HİCRET/GÖÇ
Göç: Bir yerden başka
bir yere intikal etmek ve ikincinin tercih edilmesinden dolayı
birinciyi terk etmeye kastetmektir. Veya bir toprak veya bir beldeden
çıkıp başka toprak veya beldeye gitmektir. Şöyle denilir;
“Bir beldeden çıkarak başka bir beldeye gitti.”
Göç; İslam kültüründe
iki manaya delalet etmesi için kullanılır:
1- Tarihsel anlamı
2- Şer’i anlamı
Göçün tarihsel anlamı:
Bazı Müslümanların, Kureyş’in eziyetinden kaçmak ve emân talep etmek
amacıyla Mekke’den Habeşistan’a doğru çıkmalarıdır. İşte bu göçün
birinci tarihsel anlamıdır. İkinci tarihsel anlamı ise; -ki en
önemli ve en meşhur olanı- Nebi (sav)’in Mekke’den Medine’ye hicret
etmesidir, yani çıkmasıdır.
Göçün şer’i anlamı ise: “Darul küfürden
çıkarak Darul İslam’a gitmektir.” Ancak fakihler, mevcut
vakıayla, lafzın genelliğiyle ve bazı Şer’i Naslarla delillendirerek
göç kelimesinin anlamını genişlettiler. Neticede, onu iki kısma
ayırdılar:
1- Korku göçü
2- Talep göçü
İkinciyi de kendi arasında iki kısma ayırdılar:
1- Dini talep için
2- Dünyayı talep için
Birincinin örnekleri arasında; -Korku göçü-
Darul küfürden, Darul İslam’a çıkmak veya bidat topraklardan çıkmak
ya da bedene ve mala yapılan eziyetten kaçmak gibi.
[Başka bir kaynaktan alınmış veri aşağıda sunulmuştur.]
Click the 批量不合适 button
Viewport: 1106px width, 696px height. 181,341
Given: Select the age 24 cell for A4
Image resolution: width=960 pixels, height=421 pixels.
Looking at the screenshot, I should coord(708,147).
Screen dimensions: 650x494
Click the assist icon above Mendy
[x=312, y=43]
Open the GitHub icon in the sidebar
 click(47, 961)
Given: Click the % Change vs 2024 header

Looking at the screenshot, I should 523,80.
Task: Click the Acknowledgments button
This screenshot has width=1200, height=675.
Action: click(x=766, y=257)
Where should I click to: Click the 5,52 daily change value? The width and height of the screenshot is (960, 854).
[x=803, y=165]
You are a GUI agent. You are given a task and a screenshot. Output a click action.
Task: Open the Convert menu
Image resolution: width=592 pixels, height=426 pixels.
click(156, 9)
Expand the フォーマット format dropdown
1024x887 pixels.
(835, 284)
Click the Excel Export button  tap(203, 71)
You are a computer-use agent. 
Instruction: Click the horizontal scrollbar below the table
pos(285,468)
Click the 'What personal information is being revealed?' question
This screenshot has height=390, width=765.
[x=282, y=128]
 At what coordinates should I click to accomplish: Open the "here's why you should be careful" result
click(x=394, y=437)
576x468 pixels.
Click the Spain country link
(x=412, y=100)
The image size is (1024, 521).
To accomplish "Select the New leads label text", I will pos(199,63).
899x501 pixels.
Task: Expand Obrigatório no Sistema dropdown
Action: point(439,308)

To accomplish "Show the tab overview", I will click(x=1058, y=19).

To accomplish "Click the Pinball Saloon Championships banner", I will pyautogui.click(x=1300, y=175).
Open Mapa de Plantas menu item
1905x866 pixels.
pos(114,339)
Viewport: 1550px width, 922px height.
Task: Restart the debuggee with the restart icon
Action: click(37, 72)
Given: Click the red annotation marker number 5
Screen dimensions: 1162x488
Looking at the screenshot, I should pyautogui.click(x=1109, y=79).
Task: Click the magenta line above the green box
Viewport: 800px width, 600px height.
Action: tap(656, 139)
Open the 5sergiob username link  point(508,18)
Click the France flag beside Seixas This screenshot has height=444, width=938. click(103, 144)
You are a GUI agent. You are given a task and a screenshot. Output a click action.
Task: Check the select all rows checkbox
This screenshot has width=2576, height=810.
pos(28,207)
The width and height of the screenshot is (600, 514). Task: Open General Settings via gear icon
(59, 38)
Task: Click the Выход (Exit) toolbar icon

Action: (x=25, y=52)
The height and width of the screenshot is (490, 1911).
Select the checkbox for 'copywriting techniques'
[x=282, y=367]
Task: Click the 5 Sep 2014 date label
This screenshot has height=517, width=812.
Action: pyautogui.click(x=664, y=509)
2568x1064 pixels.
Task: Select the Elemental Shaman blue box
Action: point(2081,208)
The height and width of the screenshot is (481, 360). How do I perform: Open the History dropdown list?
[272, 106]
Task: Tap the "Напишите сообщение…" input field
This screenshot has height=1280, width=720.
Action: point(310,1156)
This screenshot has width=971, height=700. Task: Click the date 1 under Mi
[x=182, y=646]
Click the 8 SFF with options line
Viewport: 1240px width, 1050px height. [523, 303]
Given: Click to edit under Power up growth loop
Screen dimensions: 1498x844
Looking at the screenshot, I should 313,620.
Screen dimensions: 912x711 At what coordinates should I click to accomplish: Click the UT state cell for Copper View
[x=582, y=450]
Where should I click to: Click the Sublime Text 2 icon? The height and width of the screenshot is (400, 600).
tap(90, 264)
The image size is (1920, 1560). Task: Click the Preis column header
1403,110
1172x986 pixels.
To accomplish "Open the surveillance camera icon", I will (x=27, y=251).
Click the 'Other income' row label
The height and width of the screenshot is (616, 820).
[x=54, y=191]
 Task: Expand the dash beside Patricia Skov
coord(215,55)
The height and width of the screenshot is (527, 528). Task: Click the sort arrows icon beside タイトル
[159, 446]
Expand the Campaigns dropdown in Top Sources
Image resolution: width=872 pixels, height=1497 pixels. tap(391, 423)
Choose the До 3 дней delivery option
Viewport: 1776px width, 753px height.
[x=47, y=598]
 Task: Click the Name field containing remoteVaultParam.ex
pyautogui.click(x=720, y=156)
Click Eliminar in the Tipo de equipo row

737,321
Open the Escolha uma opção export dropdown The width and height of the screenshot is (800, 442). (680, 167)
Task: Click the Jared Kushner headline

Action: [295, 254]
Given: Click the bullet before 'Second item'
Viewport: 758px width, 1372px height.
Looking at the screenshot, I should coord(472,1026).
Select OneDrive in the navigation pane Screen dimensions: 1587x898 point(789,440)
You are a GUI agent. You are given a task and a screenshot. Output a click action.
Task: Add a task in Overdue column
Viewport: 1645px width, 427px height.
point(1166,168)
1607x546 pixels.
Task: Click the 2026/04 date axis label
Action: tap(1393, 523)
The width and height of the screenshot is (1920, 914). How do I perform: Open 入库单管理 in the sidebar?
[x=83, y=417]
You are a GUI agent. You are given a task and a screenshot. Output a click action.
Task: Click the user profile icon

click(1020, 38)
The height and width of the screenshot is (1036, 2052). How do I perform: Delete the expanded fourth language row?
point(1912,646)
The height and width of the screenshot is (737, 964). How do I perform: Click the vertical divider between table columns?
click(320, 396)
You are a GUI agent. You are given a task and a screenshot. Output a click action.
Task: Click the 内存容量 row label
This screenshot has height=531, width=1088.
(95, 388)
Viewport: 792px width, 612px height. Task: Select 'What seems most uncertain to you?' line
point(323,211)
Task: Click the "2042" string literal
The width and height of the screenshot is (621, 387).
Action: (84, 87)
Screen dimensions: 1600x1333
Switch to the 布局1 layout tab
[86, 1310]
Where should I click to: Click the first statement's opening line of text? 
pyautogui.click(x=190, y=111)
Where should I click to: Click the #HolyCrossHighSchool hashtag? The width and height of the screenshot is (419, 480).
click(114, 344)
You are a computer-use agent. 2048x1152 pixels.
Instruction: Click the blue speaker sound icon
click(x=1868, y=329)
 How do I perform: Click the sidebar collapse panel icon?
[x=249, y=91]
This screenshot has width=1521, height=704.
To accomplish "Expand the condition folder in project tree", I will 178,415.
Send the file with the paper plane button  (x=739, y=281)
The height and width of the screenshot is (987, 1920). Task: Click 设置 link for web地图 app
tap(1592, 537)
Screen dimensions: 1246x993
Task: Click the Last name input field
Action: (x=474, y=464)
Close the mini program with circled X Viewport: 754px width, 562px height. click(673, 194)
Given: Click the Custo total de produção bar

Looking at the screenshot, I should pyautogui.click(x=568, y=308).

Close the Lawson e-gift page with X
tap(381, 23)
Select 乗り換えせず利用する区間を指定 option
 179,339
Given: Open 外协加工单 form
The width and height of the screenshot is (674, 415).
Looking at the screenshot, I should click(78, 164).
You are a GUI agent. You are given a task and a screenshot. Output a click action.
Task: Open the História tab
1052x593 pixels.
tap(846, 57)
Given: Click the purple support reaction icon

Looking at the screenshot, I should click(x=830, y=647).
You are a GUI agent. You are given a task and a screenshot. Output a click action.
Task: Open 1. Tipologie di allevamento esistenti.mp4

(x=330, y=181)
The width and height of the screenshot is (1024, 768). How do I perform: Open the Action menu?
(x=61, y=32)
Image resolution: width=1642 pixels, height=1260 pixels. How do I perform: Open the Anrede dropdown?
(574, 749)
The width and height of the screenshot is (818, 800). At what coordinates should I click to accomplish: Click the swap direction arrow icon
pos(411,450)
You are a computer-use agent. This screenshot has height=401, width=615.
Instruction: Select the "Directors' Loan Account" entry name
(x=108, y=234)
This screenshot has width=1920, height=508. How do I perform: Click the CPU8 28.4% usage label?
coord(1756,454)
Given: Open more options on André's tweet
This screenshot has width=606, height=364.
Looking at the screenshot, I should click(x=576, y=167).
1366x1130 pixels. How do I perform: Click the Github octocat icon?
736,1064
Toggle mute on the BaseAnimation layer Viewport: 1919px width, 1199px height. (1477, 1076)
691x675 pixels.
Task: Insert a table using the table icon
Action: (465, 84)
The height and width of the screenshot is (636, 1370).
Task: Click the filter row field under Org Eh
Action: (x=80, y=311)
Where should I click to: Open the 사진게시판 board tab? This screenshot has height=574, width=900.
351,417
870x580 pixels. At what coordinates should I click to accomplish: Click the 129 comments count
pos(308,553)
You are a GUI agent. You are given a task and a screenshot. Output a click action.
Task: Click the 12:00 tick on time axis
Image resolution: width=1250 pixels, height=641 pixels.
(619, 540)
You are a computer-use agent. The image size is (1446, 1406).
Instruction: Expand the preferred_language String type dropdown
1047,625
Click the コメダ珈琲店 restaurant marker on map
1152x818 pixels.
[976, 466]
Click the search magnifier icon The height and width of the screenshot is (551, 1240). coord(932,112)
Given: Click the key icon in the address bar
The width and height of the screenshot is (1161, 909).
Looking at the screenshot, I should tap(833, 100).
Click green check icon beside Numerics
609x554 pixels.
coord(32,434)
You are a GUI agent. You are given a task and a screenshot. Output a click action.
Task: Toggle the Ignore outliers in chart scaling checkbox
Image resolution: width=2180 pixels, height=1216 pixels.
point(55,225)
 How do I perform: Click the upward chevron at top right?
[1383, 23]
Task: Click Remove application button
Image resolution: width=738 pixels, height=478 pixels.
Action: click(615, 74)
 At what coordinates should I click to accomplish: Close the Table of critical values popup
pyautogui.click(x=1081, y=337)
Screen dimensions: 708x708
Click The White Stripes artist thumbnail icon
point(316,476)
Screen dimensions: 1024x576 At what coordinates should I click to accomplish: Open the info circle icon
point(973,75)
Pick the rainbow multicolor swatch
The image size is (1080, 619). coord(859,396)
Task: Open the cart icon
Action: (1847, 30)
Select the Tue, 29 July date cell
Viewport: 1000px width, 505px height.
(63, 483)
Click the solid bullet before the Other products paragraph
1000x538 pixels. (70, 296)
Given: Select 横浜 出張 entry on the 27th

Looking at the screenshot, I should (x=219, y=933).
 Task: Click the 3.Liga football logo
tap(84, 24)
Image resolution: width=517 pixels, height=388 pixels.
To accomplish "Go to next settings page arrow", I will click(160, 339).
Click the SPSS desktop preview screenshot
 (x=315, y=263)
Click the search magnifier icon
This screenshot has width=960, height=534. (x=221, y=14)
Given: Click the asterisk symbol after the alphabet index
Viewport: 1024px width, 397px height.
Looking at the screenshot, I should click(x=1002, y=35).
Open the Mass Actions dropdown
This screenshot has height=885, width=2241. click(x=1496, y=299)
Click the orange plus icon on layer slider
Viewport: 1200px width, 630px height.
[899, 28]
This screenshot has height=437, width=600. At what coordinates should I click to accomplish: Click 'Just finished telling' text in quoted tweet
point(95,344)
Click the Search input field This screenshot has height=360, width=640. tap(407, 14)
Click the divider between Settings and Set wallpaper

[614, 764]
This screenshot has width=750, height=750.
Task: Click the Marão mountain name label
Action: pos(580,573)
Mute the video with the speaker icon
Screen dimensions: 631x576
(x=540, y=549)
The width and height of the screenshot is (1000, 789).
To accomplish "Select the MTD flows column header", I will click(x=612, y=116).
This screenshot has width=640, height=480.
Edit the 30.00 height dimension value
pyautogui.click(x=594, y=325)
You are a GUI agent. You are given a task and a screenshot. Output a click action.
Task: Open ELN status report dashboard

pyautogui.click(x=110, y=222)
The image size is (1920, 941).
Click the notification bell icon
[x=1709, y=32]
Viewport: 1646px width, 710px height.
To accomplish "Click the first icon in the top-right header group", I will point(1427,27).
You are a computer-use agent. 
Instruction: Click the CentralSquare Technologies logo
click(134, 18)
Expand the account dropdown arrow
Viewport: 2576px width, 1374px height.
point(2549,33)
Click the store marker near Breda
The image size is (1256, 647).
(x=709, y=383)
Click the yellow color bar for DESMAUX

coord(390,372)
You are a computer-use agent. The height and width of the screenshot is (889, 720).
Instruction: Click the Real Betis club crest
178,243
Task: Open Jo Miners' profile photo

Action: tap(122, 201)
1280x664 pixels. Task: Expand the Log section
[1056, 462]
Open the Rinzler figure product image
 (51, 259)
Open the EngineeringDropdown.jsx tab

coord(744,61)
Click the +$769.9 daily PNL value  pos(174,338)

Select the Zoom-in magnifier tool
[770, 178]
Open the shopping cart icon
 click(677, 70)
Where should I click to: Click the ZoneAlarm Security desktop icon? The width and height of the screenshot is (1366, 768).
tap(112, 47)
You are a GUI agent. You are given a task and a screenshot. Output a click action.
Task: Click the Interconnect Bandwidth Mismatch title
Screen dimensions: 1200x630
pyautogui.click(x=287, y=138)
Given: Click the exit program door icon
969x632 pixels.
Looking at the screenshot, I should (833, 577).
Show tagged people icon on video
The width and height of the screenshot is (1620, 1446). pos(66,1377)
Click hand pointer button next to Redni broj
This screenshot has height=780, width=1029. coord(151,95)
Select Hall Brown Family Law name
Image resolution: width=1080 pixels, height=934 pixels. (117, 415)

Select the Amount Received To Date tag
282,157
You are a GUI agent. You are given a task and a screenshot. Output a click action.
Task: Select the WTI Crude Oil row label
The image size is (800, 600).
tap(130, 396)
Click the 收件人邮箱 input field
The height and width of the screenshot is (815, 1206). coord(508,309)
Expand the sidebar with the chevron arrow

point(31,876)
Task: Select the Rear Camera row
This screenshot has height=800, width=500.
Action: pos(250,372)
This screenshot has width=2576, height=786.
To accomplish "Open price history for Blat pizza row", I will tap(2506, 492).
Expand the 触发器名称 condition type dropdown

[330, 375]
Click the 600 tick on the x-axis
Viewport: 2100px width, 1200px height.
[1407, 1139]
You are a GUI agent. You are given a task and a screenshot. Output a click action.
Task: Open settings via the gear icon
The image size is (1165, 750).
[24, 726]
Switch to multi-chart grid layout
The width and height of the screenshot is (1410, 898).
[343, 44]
İkincinin örnekleri arasında ise; -Talep
göçü- ibret için sefere çıkmak -bu dini arzulardandır-. Veya
maişet/yaşam için sefere çıkmak -bu da dünya arzularındandır-.
Günümüzde, Darul İslam’la yönetilen bir belde
olmadığından dolayı, göçün esas Şer’i mefhumu-Darul küfürden, Darul
İslam’a çıkmak- unutulmuştur. Böylece göç kavramı mutlak olarak
kullanıldığında, İslamî fıkhın belirtmediği sözlük manası
kastedilmiştir. Her ne kadar bu mana tarihsel olarak var olmuş,
teşri açıdan da bahsedilmiş olsa da.
Dikkat ediniz! Onun şer'i anlamı da Darul
küfürden, Darul İslam’a çıkmaktır.
Dakik olması bakımından; göç kelimesinden
günümüzde kastedilen hususlar şunlardır:
Gurbete göç; "İnsanların vatanlarından, orada
daimî ikame etme maksadı ile başka bir beldeye intikal etmeleridir."
Bu da bir kaç kısma ayrılır. Onlardan biri:
Zorunlu göç; milyonlarca Afrika sakinlerinin,
beyazların kurduğu ziraatlarda çalıştırılmaları amacıyla Yeni
Dünyaya -Amerika’ya- nakledilmeleridir. Diğeri ise:
Serbestiyet göçü; bu kabile ve toplulukların
bütünüyle asli mıntıkalarından başka bölgelere göç etmeleridir.
İç göç: "Bu, köy ve kasaba sakinlerinin itici
ve çekici faktörlerden dolayı şehirlere intikal etmelerinde
merkezleşen göçtür."
Devletlerarası göç: "Bu, fertlerin veya
toplulukların çalışmak ve orada yerleşmek amacıyla bir beldeden
başka bir beldeye intikal etmeleridir. Aynı zamanda bu göç,
devletler arası etken olan güçler dağılımını geri getirmek için bir
vesiledir. Çoğu zaman bu göç, yaşam seviyesini ve ücret düzeyini
yükseltmek gibi ekonomik nedenlerden dolayı olur."
Elçilik göçü: "Bu, fertlerin başka bir
ülkeye, orada ikame etme hedefiyle girmeleridir.
İşte, bunlar göç ve göçün en önemli kısımlarıdır.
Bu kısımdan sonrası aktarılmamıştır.